El reconocimiento internacional de la artista confirma la potencia de este lenguaje. Sus obras han sido vistas en Madrid, Caracas, Nueva York, Toronto, Tel Aviv. San Francisco, San José del Cabo, Torreón, Madrid, Caracas, Nueva York, México, Toronto y Panamá. En 2015, el Museo Textil de Canadá la convocó para Watercolour, exposición paralela a los Juegos Panamericanos. En 2019, la Embajada del Perú en Washington inauguró con ella un ciclo de mujeres artistas contemporáneas. Unicef la eligió como imagen de sus 70 años y laboratorios como Pfizer adquirieron piezas suyas para proyectos de comunicación global.

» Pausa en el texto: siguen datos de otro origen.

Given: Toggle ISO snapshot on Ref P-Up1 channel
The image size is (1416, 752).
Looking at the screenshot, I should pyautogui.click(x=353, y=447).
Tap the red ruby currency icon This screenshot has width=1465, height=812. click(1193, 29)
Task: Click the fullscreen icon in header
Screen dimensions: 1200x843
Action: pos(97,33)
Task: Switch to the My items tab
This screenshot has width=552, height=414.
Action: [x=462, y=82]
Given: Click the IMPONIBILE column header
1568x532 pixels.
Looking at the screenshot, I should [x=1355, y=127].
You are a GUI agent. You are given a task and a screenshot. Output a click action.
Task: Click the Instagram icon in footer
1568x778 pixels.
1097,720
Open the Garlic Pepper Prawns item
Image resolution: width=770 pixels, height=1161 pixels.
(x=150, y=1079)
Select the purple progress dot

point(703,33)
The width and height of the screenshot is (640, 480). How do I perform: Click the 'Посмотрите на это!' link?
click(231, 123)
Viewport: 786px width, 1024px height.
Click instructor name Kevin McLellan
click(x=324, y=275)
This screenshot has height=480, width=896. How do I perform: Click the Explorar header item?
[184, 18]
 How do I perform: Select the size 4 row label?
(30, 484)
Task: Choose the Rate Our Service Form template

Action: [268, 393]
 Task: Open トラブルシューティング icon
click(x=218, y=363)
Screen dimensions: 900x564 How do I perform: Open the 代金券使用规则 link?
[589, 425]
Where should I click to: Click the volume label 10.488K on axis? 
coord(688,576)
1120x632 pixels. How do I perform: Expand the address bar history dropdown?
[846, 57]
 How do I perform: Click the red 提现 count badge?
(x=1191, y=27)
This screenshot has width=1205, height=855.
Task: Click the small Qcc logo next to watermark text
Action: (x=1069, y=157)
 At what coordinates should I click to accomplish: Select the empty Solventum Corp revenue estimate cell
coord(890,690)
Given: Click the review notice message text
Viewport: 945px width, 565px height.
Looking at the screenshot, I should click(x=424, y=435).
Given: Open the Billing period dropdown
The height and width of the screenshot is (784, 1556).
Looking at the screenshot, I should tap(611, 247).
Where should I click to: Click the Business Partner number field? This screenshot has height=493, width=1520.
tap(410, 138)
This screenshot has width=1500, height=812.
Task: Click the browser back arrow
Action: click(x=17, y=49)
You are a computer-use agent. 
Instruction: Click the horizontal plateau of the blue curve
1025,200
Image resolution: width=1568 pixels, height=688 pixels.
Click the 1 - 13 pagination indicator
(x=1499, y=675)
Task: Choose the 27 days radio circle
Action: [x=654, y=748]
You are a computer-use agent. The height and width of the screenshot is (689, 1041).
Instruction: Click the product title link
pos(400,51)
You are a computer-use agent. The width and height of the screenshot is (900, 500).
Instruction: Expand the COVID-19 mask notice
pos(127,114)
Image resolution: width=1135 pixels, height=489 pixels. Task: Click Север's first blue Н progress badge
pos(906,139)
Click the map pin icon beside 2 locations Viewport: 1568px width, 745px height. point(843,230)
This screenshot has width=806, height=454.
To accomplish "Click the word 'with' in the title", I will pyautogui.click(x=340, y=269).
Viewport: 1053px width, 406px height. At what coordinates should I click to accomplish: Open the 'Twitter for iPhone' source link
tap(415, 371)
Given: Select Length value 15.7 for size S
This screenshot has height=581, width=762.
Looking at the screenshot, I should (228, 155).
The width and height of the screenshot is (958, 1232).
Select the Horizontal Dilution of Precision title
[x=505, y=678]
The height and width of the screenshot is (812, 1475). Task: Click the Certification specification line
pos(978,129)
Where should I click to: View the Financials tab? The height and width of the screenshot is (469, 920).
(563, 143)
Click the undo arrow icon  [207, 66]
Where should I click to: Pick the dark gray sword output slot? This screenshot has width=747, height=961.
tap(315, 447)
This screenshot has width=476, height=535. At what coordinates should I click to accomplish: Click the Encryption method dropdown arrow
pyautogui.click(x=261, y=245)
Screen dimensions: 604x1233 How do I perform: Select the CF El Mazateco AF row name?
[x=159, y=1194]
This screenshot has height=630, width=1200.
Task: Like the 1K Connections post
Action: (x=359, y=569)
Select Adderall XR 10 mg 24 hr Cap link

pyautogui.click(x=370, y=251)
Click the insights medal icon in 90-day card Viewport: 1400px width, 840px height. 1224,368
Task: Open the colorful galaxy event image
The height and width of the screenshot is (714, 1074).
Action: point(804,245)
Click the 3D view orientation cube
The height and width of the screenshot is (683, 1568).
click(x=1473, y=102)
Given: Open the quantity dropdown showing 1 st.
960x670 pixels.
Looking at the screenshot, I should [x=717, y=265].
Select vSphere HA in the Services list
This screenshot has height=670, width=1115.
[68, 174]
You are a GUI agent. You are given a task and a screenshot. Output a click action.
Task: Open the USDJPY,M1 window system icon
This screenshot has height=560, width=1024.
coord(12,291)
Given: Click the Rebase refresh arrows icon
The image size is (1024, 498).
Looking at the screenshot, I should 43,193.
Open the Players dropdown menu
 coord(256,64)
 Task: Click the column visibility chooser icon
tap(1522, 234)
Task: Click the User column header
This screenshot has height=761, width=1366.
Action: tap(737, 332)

Publicaciones como Art Nexus han reseñado su obra, mientras colecciones públicas y privadas en varios continentes la incluyen en su acervo.
Hoy, su retorno a Lima con “(IN)Explicable” es todo un acontecimiento expositivo: es la oportunidad de mirar el itinerario de una creadora que ha sabido conjugar la pregunta política del cuerpo, la crítica mediática de la iconosfera y la búsqueda metafísica de la geometría. En su obra, cada vector no sustituye al otro, todos conviven en mutaciones de foco que interpelan al espectador con la fuerza de lo que no puede explicarse del todo, pero sí sentirse y pensarse.
En tiempos donde el arte conceptual suele refugiarse en la gelidez del discurso, Magaly Sánchez ofrece lo contrario: una abstracción cálida, cargada de ADN emocional que convierte la contemplación en una experiencia crítica y sensible a la vez. Por eso su cartografía de lo sublime, antes que trazar rutas definitivas, abre territorios donde cada quien debe orientarse con su propia memoria, fantasmas y deseos. Y de esta manera edifica esa catedral invisible que llamamos belleza.
Lugar: Galería R (Casa República).
Fechas: Del 4 de setiembre al 16 de noviembre
Dirección: Sáenz Peña 208, Barranco.